7/06/2008

Just Add Water







Director: Hart Bochner

Speaking as someone who doesn’t even have power windows let alone a GPS directional system, I’ve graduated from the headache inducing cumbersome maps with size nine font and an overreliance on geometry to the friendlier, although sometimes erroneous MapQuest directions. And, while it’s always nerve-wracking to venture out on my own-- armed with a terrific mix CD or programmed iPod and a questionable cheat sheet from a computer website to get myself where I need to be-- I love taking in the scenery as I go. Not only am I constantly amazed by the homogeny of mini-malls, fast food places, and chain stores, but it’s always intriguing when I get out of the cityscape and drive through one of those under-populated desert ghost towns where you only see one main grocery store with a mostly vacant lot, a few scattered shops including the obligatory gas station and then one small community of homes amidst an unforgiving, desolate backdrop, where it’s quiet for miles and... when global warming is at its worst, it climbs to an extreme one hundred and thirty degrees. As I whip by in air-conditioned luxury, knowing it’s just one numeric direction on my MapQuest list, the writer in me wonders what life is like in one of those sleepy towns.

In Just Add Water, writer/director Hart Bochner’s unrelentingly dark yet sweet and sour flavored comedy, we have the opportunity to find out as we meet our unlikely sad sack hero Ray Tuckby (Nip/Tuck’s Dylan Walsh), who lives in the bleak town of Trona, California where the toxic waste poisoned soil caused the river to be diverted as most citizens including the law enforcement all jumped ship (or rather town), and a group of unruly young meth lab running punks including Justin Long and led by the particularly vile Dirk (Will Rothaar) purchased up all the property they could get their greasy hands on to run the show as greedy landlords, shutting off the electricity (and therefore air conditioning) when one of their residents blows their welfare checks and forgets to pay up, or threatening to harm Ray’s son if they’re not granted a new five dollar toll for driving down a public street.

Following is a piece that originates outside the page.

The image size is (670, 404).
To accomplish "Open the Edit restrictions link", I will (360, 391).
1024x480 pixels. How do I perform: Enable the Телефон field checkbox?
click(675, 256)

Needless to say, life in Trona is miserable and for Ray it’s no exception with a shut-in wife who coupon clips and as Ray soon learns has a devastating secret all her own along with Eddie (Jonah Hill), an aimless son who keeps reminding his father that he’d like to visit a hooker for his belated graduation present, although really-- when all is said and done-- he realizes that he’d rather be a proper boyfriend to the lovely R’Ch’lle (Anika Noni Rose).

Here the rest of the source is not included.